Dün Galatasaray Pablo Pino'yu transfer etti, bugün de Beşiktaş Tello'yu Eskişehir'e verdi. Beşiktaş'ın transfer stratejisinde hiçbir şeye şaşırmam artık ben; en önemli oyuncusunu dahi yok pahasına elden çıkarabilir, bu zihniyet o yönetimde fazlasıyla mevcut. Dolayısıyla bu 2 transferden asıl şaşırılması gereken Tello olmasına rağmen konu Beşiktaş olunca, Pino'ya daha fazla şaşırmak lazım. Çünkü Galatasaray transfer stratejisinde de diğer Türk kulüplerinin genelinde olduğu üzere genç , gelecek vaat eden oyuncuları alıp, onları parlatarak Avrupa futboluna sunmak çok fazla yer tutmaz.
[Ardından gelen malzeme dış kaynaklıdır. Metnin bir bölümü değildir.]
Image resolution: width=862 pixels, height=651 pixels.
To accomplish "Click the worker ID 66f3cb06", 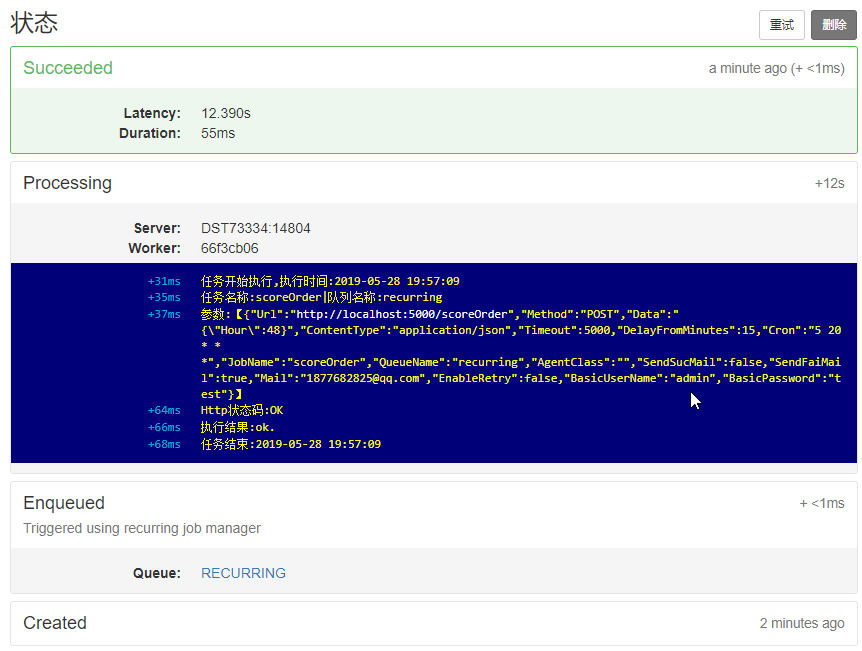I will pyautogui.click(x=229, y=248).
O rol Avrupa'da daha çok Portekiz - Fransa gibi ülkelere bırakılmıştır. Galatasaray parası varsa oldukça kariyerli yaşı kemale ermiş veya erme moduna girmiş oyuncuları, parası yoksa da yine bu yaşlarda isimsiz takıma katkı sağlayacağını düşündüğü fakat çoğunlukla fayda getirmeyen isimleri tercih eder. Bu kez öyle olmadı, genç, gelecek vaat eden, ülkesinin U20 Milli Takım'ında 23 maçta 13 gol atma başarısını göstermiş bir hücum oyuncusu alındı. Galatasaray'ın son 2 genç oyuncu denemesine bakarsak birinde ucuza alınan ve şu anda dünyanın sayılı adamlarından olan Franck Ribery, diğerinde ise göndermek için kulüplerin kapısında yatılan Marcelo Carrusca var. Ribery bedavaya elden kaçırıldı, Carrusca ise neredeyse üstüne para verilerek gönderildi. Umarım, Pino Ribery'ye yakın bir etki yapar, yüksek bir bonservisle iyi bir kulübe gider ve türk kulüplerine futbolun bu yönünün olduğunu hatırlatır. Keita tarzında, ondan daha genç ve daha ucuz bir oyuncu olduğunu söylemek sanırım yanlış olmaz Pino için. Tello transferi Eskişehir için harika oldu bana göre. Batuhan ve Pele'den sonra bir önemli adamı daha aldılar ki, görünüşe göre Zapo'yu da alacaklar. Belki bir Bursaspor patlaması olmayabilir ama bu sene Eskişehirspor geçen seneden çok daha iyi olacak.

1 yorum:

yanlış öngörü yapmışsın dedi ki...

Gördük Eskişehir'in halini. Bi de Pino falan hikaye, Dia'yı izle sen.